1. Introduction
With the continuous advancement of unmanned aerial vehicle (UAV) technology, collaborative multi-UAV systems have shown significant potential in applications such as intelligent inspection, disaster response, and smart cities. Meanwhile, semantic communication has emerged as an efficient paradigm by transmitting key semantic features, reducing redundancy, and improving communication efficiency.
However, in multi-UAV-assisted semantic communication networks, ground devices often operate in highly dynamic environments with uncertain and time-varying positional distributions and channel states. This challenges the real-time performance and robustness of computation offloading and resource allocation strategies. UAVs must dynamically optimize transmission power, task offloading ratios, and data compression to adapt to device mobility while ensuring communication quality and minimizing energy consumption, achieving joint optimization of computational and communication resources.

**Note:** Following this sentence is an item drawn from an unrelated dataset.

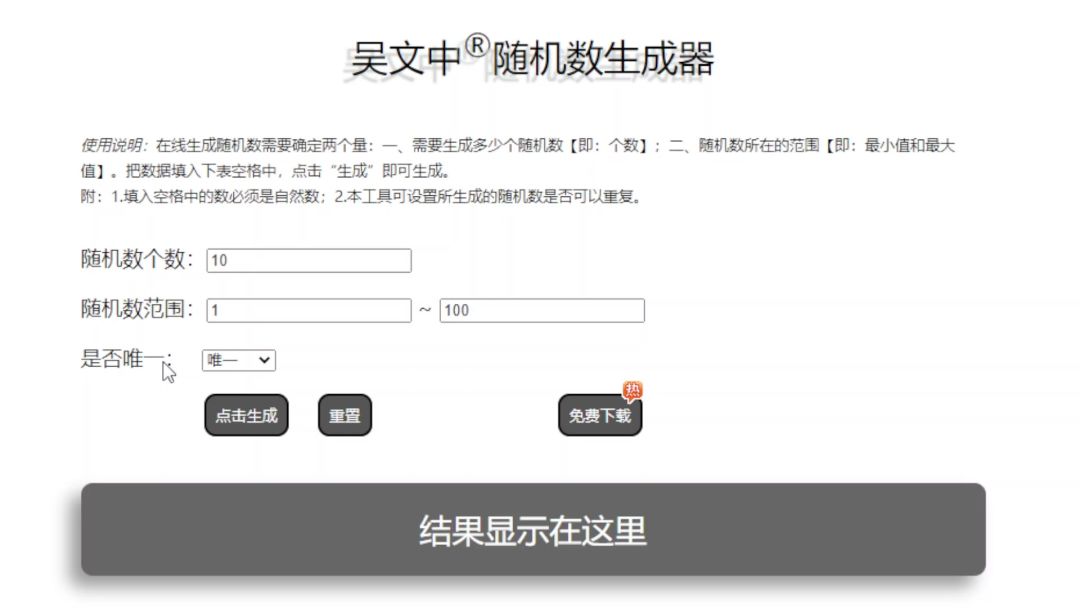Screen dimensions: 1080x608
Task: Click the 点击生成 generate button
Action: (x=247, y=415)
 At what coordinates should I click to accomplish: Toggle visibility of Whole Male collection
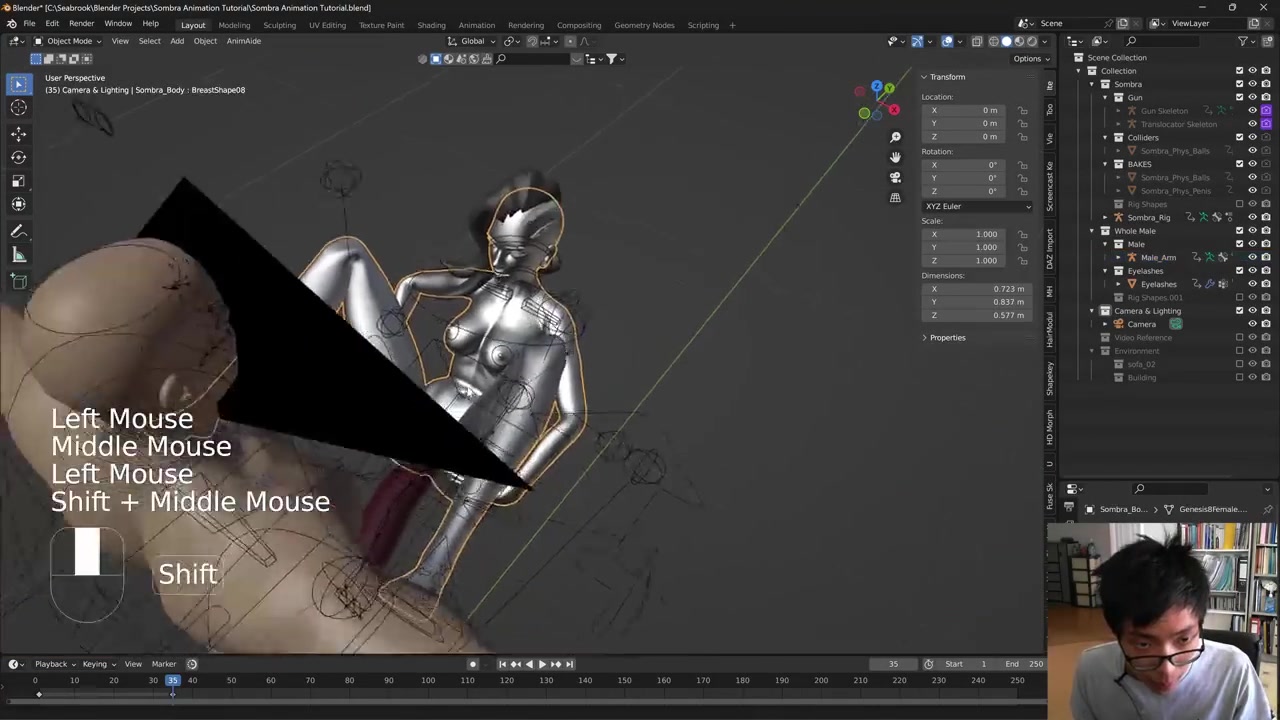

Computation offloading and resource allocation are mutually coupled and closely interrelated critical issues. Existing research has made significant progress in the field of multi-UAV collaborative computation offloading and resource allocation. A UAV-enabled secure edge computing platform was investigated in [
1], achieving the objective of maximizing the transmission rate by jointly optimizing the UAV trajectory, power, and offloading ratio. A UAV-assisted edge computing system with energy harvesting capabilities was published in [
2] that realized minimization of energy consumption and maximization of UAV energy storage. A UAV-assisted vehicular edge computing architecture that optimizes task offloading was proposed in [
3], maximizing the weighted sum of offloading utility for all vehicles. A UAV-based mobile edge computing system aiming to minimize UAV energy consumption by optimizing offloading decisions, UAV hovering time, and available computational resources was investigated in [
4]. A joint optimization algorithm in a UAV-supported edge computing system was designed in [
5], and it was based on particle swarm optimization and double deep Q-network to minimize UAV energy consumption. A UAV-assisted edge computing scenario was examined in [
6], focusing on task offloading between IoT mobile devices and UAVs and minimizing total system energy consumption by jointly optimizing offloading decisions and UAV trajectory. A dynamic resource management in a multiple-access mobile edge computing-assisted railway IoT network was explored in [
7], jointly optimizing subcarrier allocation, offloading ratio, power allocation, and computational resource allocation to minimize a weighted sum of energy consumption and latency. A UAV-enabled mobile edge computing system under partial computation offloading was investigated in [
8], maximizing computational efficiency through the joint optimization of UAV offloading time, CPU frequency, user transmission power, and UAV flight trajectory.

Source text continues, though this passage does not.